Presenting for uugot.it was Phillipp Etzlinger. The startup enables real-time subtitles for TV on all devices, using the Google Translate API. “There are 27 different countries, with 23 different languages in the European Union alone, Etzlinger said.“We want to help immigrants and travelers alike to improve their language skills while watching television.” Etzlinger speaks from experience as he learned French tuning in to a local TV station regularly during his time in Paris. The business model is a mixture of subscription and ad display. Etzlinger doesn’t know of any competitors in the field although he could imagine Apple TV and Google TV going in this direction in the foreseeable future.
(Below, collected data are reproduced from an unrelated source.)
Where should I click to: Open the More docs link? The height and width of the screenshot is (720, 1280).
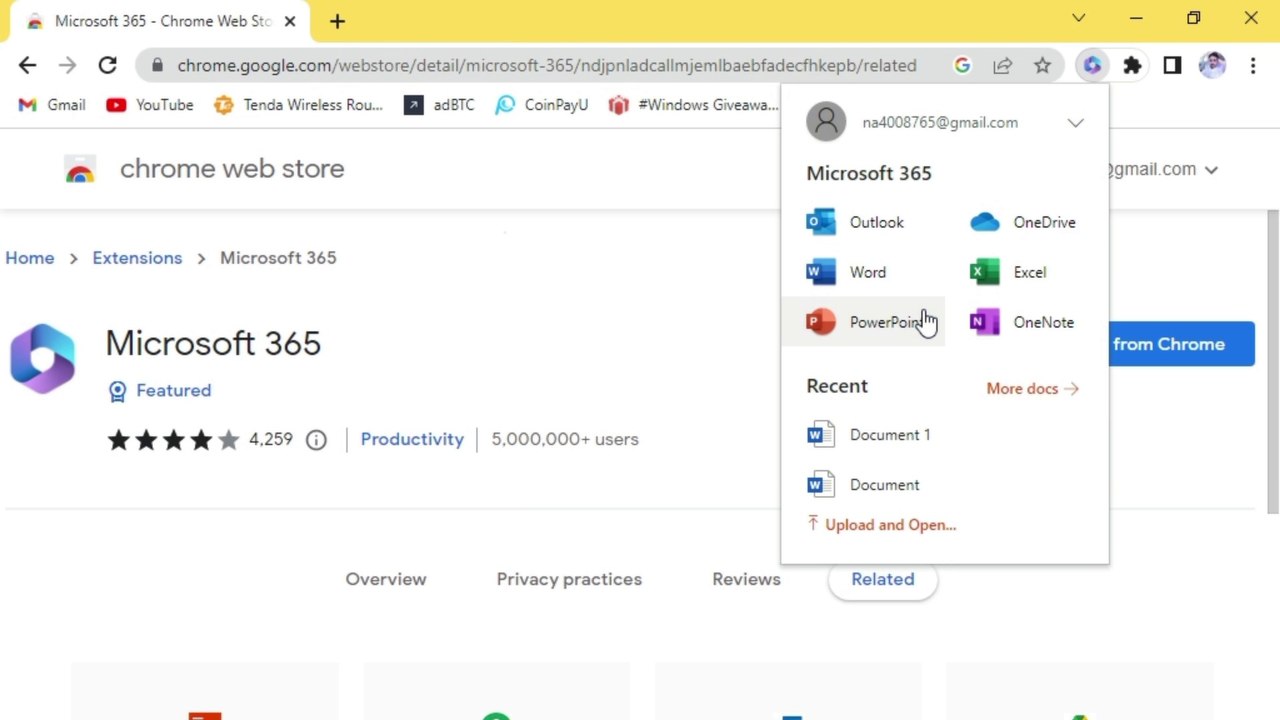click(x=1033, y=388)
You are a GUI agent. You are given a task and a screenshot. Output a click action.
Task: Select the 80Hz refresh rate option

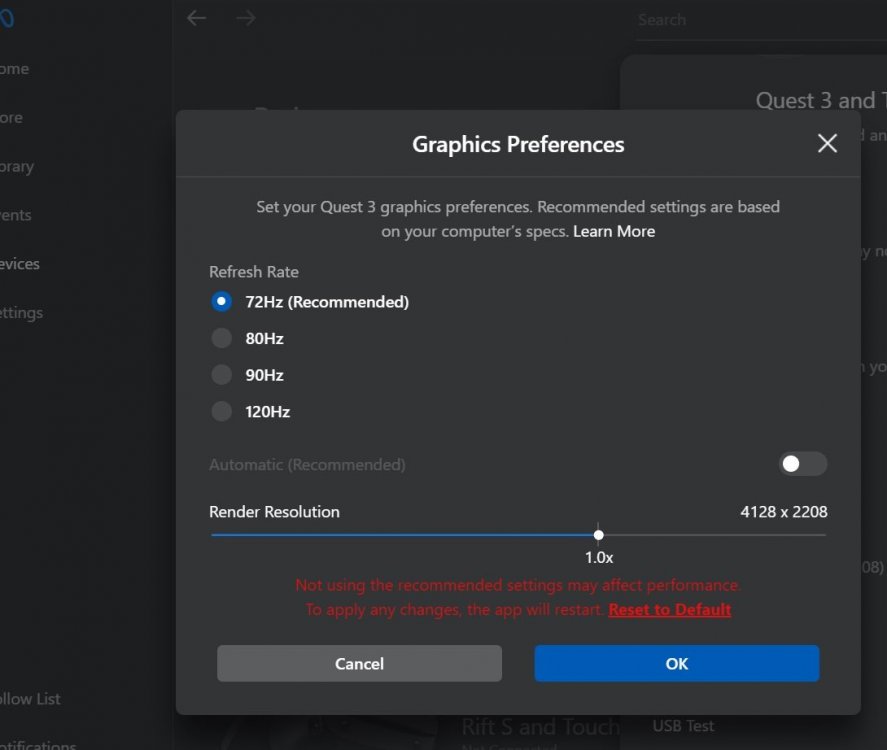coord(222,339)
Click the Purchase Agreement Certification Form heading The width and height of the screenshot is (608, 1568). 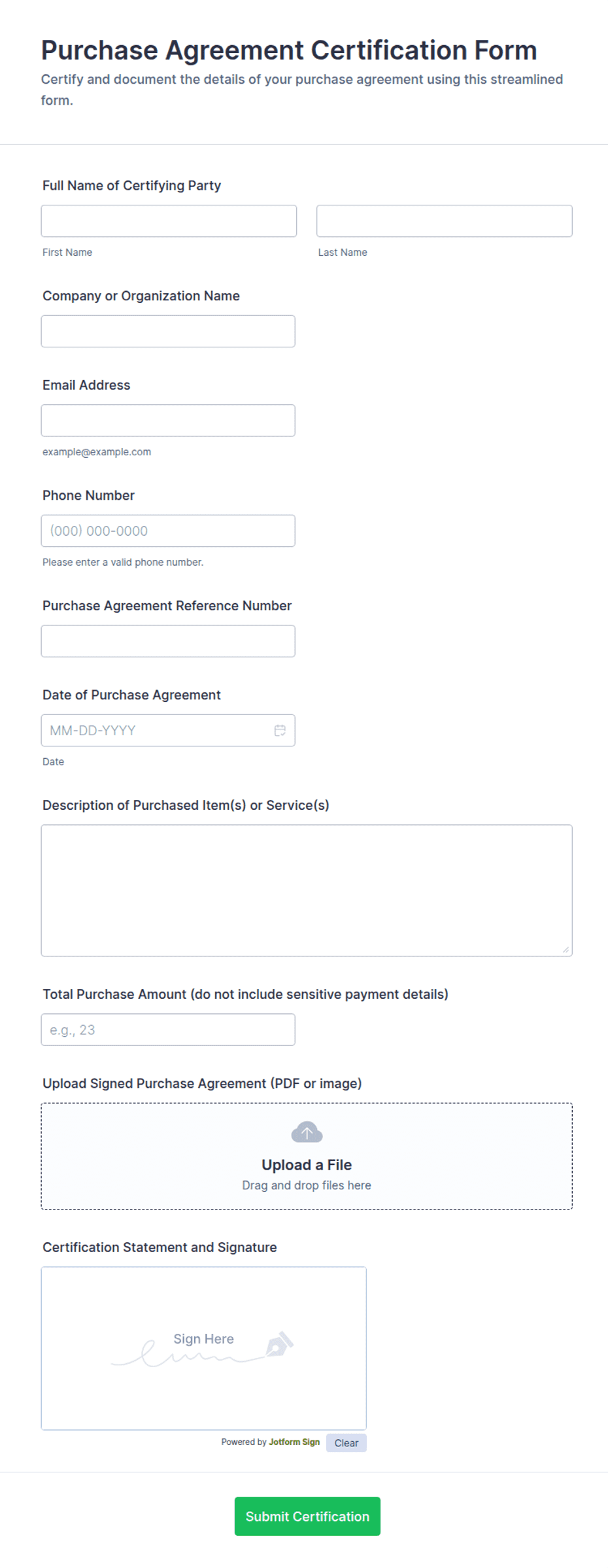pyautogui.click(x=289, y=50)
Andreas Röttl (CEO) and Chris Papauschek (CTO) of miavia – the Airbnb for personal travel guides – were also present. “The total available market for digital travel information worldwide is huge, Röttl told inventures.eu. “miavia saves you time and money planning your trip by connecting you to other travelers.” Travelers who made a similar trip to what you’re planning offer travel boxes, a personal Lonely Planet. miavia’s goal is to become the biggest publisher of travel guides worldwide. With zero marketing, the startup currently has 400 registered users and 30 authors.
Photo credit: Floor Dreesstack.fm‘s Benjamin Posch claims that popular social network Facebook has become unstable and unsustainable. Stack.fm, the “social network to replace the social network”, has already received traction in the national and international press, but Posch doesn’t seem to be scared of the Diaspora-effect. “Diaspora is no viable alternative; both brands and users want something better out of a mega social network.”
Startup couple Sandro Mur and Urska Srsen (designer) pitched their BabyWatch project, a device (ultrasound doppler) to track the state of a pregnancy; it’s pocket-sized and already has CEE approval. The team has spent the last three months testing it, and are currently looking for funding – hence their participation in the Startupbootcamp rally.
Hannes Stiebitzhofer of LearningSigns took the stage a little after lunch. “Often times in your life you’ll need to memorise signs. We want to help people learn by playing a little card game.” LearningSigns asks for a fee per download of the smartphone app, and offers in-app purchases. Today, LearningSigns is focusing on the localisations of the application. The fact that the little competition they have is only web-based seems to work in their advantage. “We see an average playing time of 20 minutes, which is rather high. We hope to accelerate our growth in the Startupbootcamp programme.”
Alma Mautner is part of the Vienna office of 2tangos, while the bigger part of the team is located in Tel Aviv. 2Tangos connects people according to their skills and interests, in which an algorithm matches people in the same cities in a teacher-student situation. Upon visiting their website you can list the city you live in, as well as up to three things you would want to learn up to three you’d like to teach. So far, 450 matches have been established. Next on the road map for 2Tangos: a feedback tool and a mobile app.
Founded at the end of 2010, Startupbootcamp is now active in Amsterdam, Dublin, Berlin and Copenhagen. The accelerator has a 120-member team based in Berlin.